You can get the Nikon Z7 from Wex Photo Video and Park Cameras in the UK, and from Adorama and B&H Photo Video in the US.

Nikon Z50

Price when reviewed

£849

$989
Check current price
Website: Nikon

For

  • Superb build and handling
  • AF fast and accurate in low light
  • Weatherproof

Against

  • No joystick
  • Can't use the screen to set the AF point while you look in the viewfinder
  • Camera type: Mirrorless
  • Sensor: 20.88Mp APS-C / DX (23.5x15.7mm) CMOS
  • Processing engine: Expeed 6
  • Lens mount: Nikon Z mount
  • Sensitivity range: ISO 100-51,200; expands to 204,800
  • Viewfinder: 0.39-inch 2,360,000-dot OLED electronic viewfinder
  • Screen: Tilting 3.2–inch 1,040,000-dot touchscreen
  • Autofocus: Hybrid (phase and contrast detection) AF with 209 AF points, Eye AF and Subject Tracking
  • Continuous Shooting: 11fps with continuous AF and exposure metering
  • Video: 4K at 30fps and Full-HD at 120fps
  • Storage: SD/SDHC/SDXC UHS-I
  • Connectivity: Snapbridge 2.6; Wi-Fi, Bluetooth
  • Dimensions (W x H x D): 126.5 x 93.5 x 60 mm / 5 x 3.7 x 2.4-inches
  • Weight: 450g / 15.9oz with battery and memory card but without body cap, 395g /14oz body only

The Nikon Z6 and Z7 are great, but not all photographers want a full-frame camera. The Nikon Z50 offers that alternative for Nikon users wanting a mirrorless camera, and it has plenty to offer experienced photographers thanks to a solid build and a comprehensive feature set.

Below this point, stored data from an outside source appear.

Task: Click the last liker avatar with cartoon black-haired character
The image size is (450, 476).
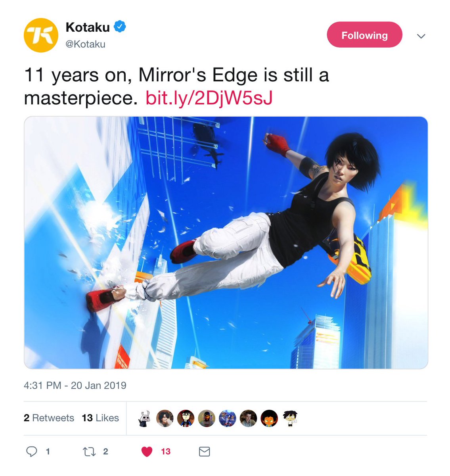Action: pos(290,418)
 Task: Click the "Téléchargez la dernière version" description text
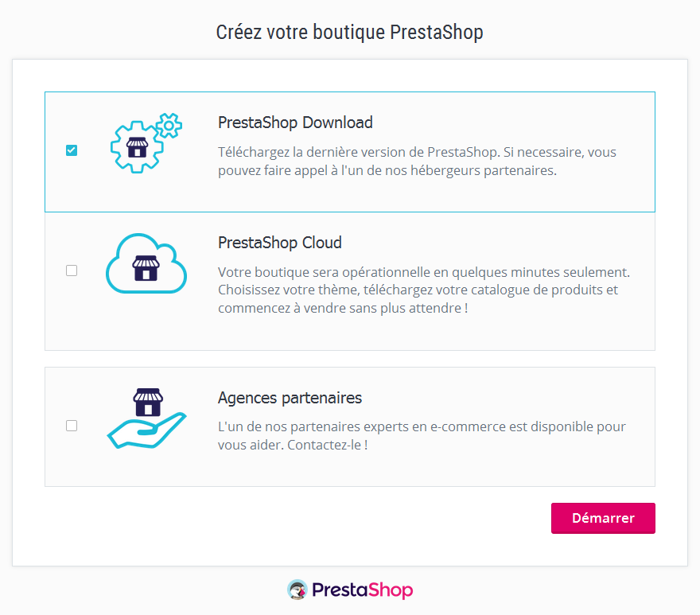click(x=417, y=162)
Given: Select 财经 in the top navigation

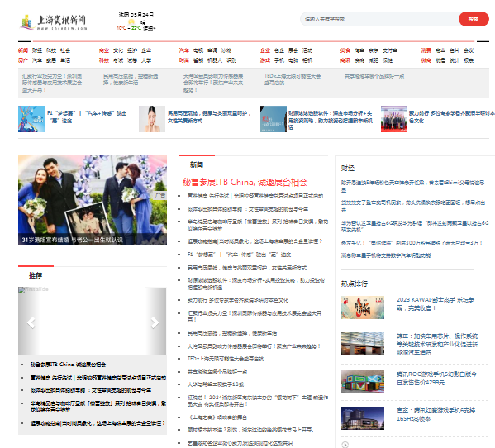Looking at the screenshot, I should click(x=37, y=50).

Its autofocus system is excellent and is capable of capturing fast-moving subjects in pin-sharp focus, even in gloomy conditions. Further good news is that the Z50 has both Subject Tracking and Eye AF modes. Eye AF is a must-have feature at the moment and it’s incredibly useful for portraits and social event photography.

Subject Tracking works in Auto-area AF mode and it’s useful for subjects that move erratically. Pressing the OK button in Auto-area AF mode activates a tracking point which is visible on the screen and in the viewfinder.

You then position this box over the subject and press the OK button again to start the tracking. As the subject moves, the Z50 tracks it around the frame, keeping it sharp in Continuous AF mode.

Inside the Nikon Z50 is a new 20.88Mp APS-C format sensor which is paired with the Expeed 6 processing engine. Together, these enable a native sensitivity range for stills of ISO 100-51,200 with expansion settings going all the way up to ISO 204,800. Meanwhile, the video range is ISO 100-25,600.

Thanks to the Expeed 6 processing engine, the Z50 can shoot at up to 11 frames per second with continuous autofocusing and exposure metering. This rate is achieved in Continuous High Plus mode while the maximum rate in Continuous High mode is 5fps.

The Nikon Z50 also delivers great video, capturing 4K at 30fps and Full HD at a range of frame rates.